DESCRIPTION OF THE TASK. An exact copy of every entry is required, without the pictures.

────────────────────

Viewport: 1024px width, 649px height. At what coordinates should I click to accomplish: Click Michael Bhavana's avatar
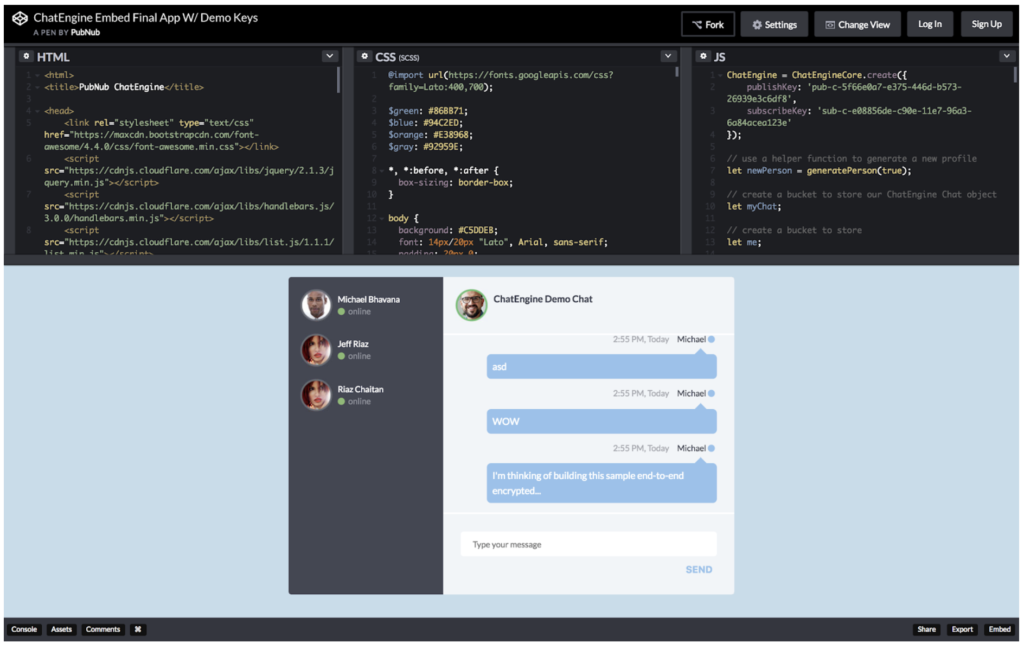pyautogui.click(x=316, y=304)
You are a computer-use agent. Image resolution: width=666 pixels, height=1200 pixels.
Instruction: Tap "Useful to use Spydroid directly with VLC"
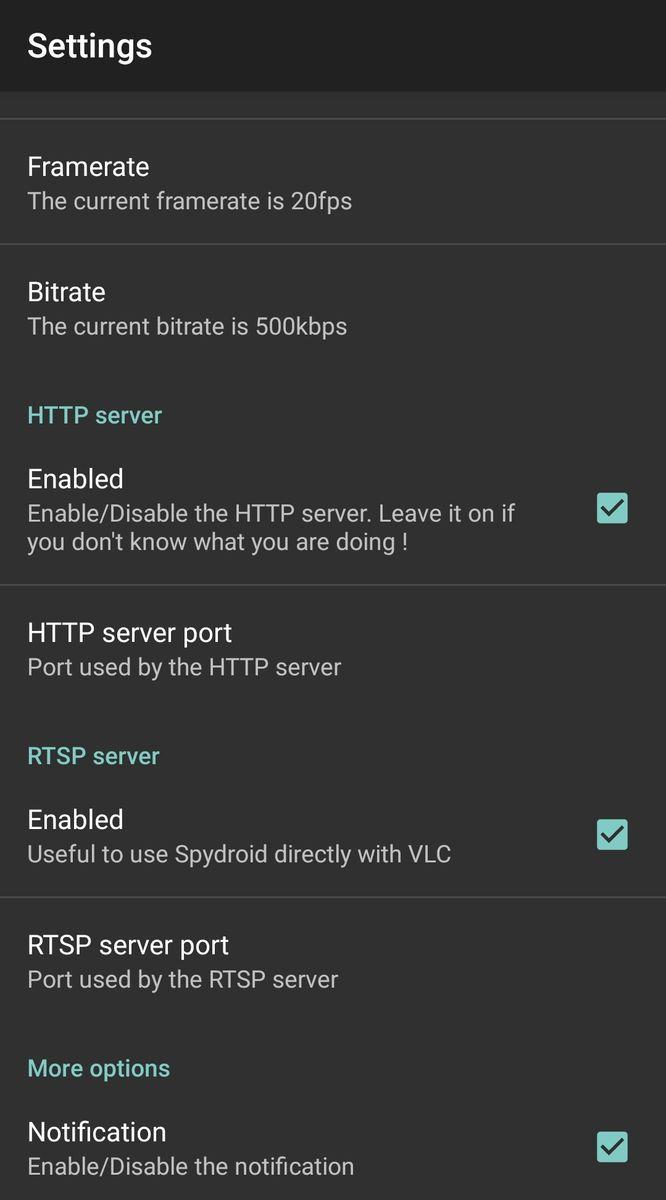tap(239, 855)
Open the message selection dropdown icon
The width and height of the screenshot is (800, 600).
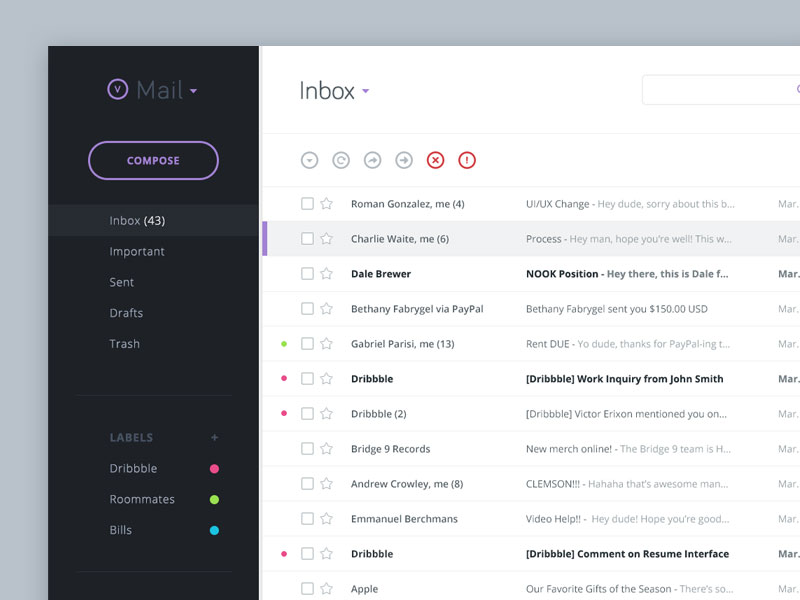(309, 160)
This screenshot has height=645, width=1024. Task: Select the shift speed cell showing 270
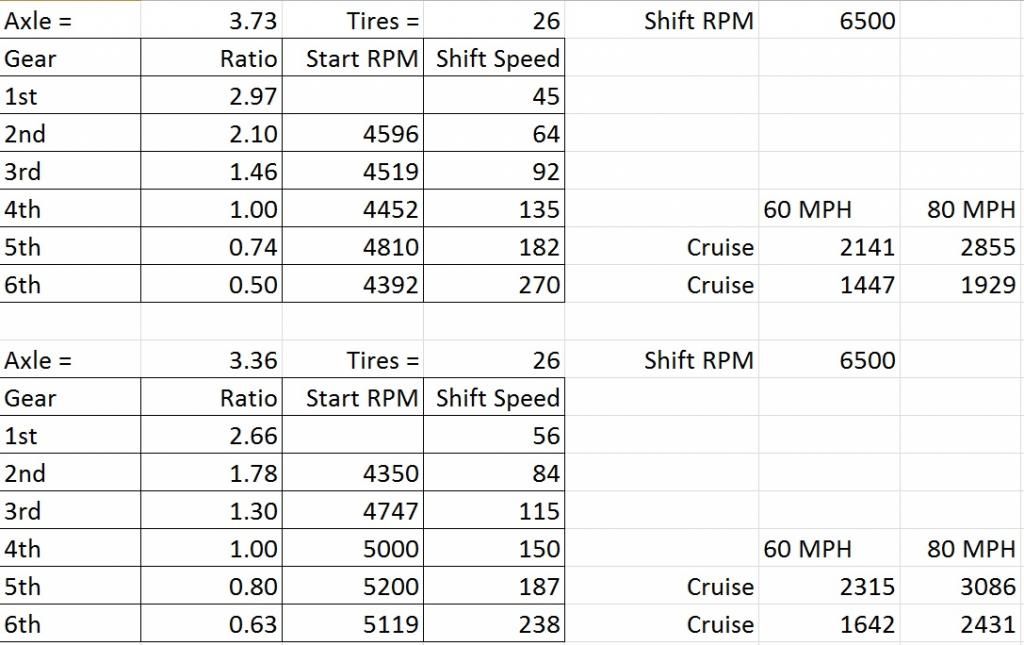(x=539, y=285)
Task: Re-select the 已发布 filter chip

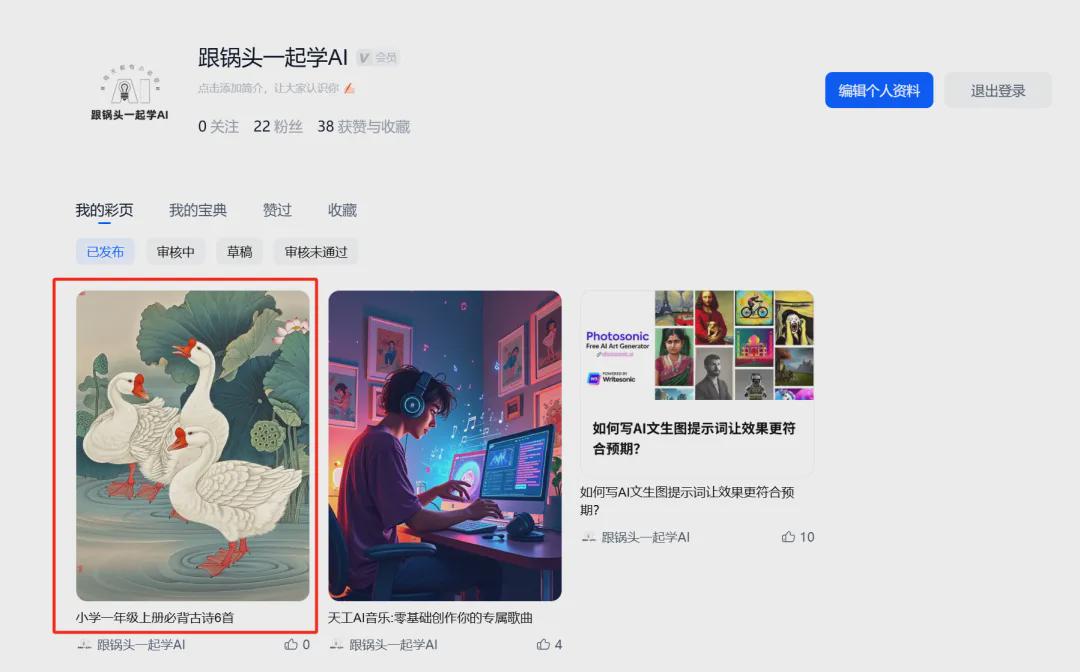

────────────────────

RESPONSE TO THIS TASK.
Viewport: 1024px width, 649px height. At what coordinates should I click to accomplish: Click Michael Bhavana's avatar
pyautogui.click(x=316, y=304)
You are a computer-use agent. Image resolution: width=666 pixels, height=1200 pixels.
Instruction: Tap "Useful to use Spydroid directly with VLC"
tap(239, 855)
Open the message selection dropdown icon
The width and height of the screenshot is (800, 600).
(309, 160)
This screenshot has height=645, width=1024. Task: Select the shift speed cell showing 270
(x=539, y=285)
Task: Re-select the 已发布 filter chip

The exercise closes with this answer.